Unternehmen reagieren auf die Vorwürfe

Die beschuldigten Konzerne haben sich inzwischen geäußert:

Meta (Facebook-Mutterkonzern) kündigte interne Untersuchungen an.

Google distanzierte sich deutlich und entfernte CMG aus seinem Partnerprogramm.

Amazon erklärte gegenüber dem Magazin Techbook: „Amazon Ads hat bei diesem Programm nie mit der CMG zusammengearbeitet und beabsichtigt dies auch nicht.“

Die Cox Media Group selbst verteidigte sich mit dem Hinweis, dass man nie Zugang zu anderen Daten als „aggregierten, anonymisierten und verschlüsselten Drittanbieter-Daten“ gehabt habe. Außerdem sei das betroffene Produkt mittlerweile eingestellt und gehöre nicht mehr zum aktuellen Angebot. Dennoch deuten die Dokumente klar auf eine Zeit hin, in der solche Technologien tatsächlich existierten und womöglich genutzt wurden.

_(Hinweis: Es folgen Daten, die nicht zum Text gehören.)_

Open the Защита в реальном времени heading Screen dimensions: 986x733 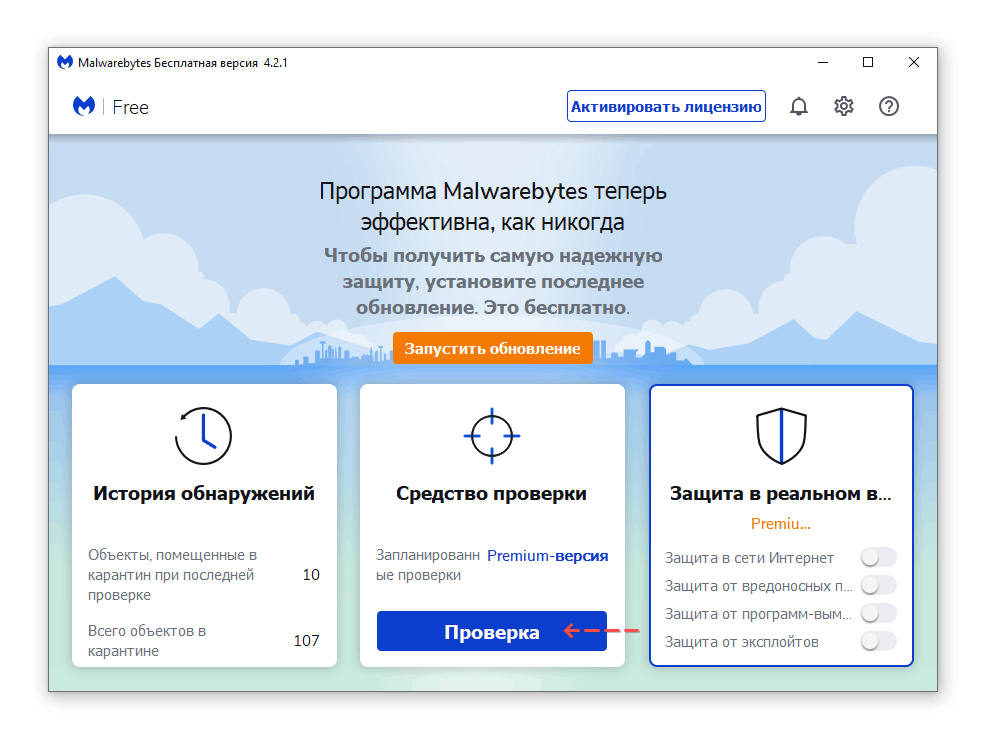coord(780,494)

Datenschutzrechtlich höchst problematisch

Bereits 2023 war CMG durch ähnliche Praktiken aufgefallen. Damals wurde argumentiert, dass Nutzer durch das Akzeptieren der Allgemeinen Geschäftsbedingungen (AGB) beim App-Download automatisch zustimmen würden. Auch im aktuellen Fall behauptet CMG, dass alle Datenerhebungen legal seien, da die Nutzer der Mikrofonverwendung offiziell zustimmen.

Datenschützer sehen das jedoch anders: Laut Datenschutz-Grundverordnung (DSGVO) ist es unzulässig, persönliche Gespräche aufzuzeichnen und auszuwerten, ohne dass eine ausdrückliche, informierte Einwilligung vorliegt – diese darf nicht in versteckten Klauseln der AGB vergraben sein.

So können Sie sich schützen

Viele Nutzer berichten immer wieder, dass nach privaten Gesprächen plötzlich passende Werbeanzeigen auf ihren Smartphones erscheinen – ein Verdacht, der durch die aktuellen Enthüllungen weiter genährt wird.

Wer auf Nummer sicher gehen möchte, kann den Mikrofonzugriff für Apps manuell einschränken:

iOS-Nutzer: „Einstellungen“ > „Datenschutz & Sicherheit“ > „Mikrofon“

Android-Nutzer: „Einstellungen“ > „Sicherheit und Datenschutz“ > „Datenschutz“ > „Mikrofonzugriff“

So lässt sich zumindest ein Teil der potenziellen Überwachung unterbinden – solange die Anbieter sich an geltendes Recht halten.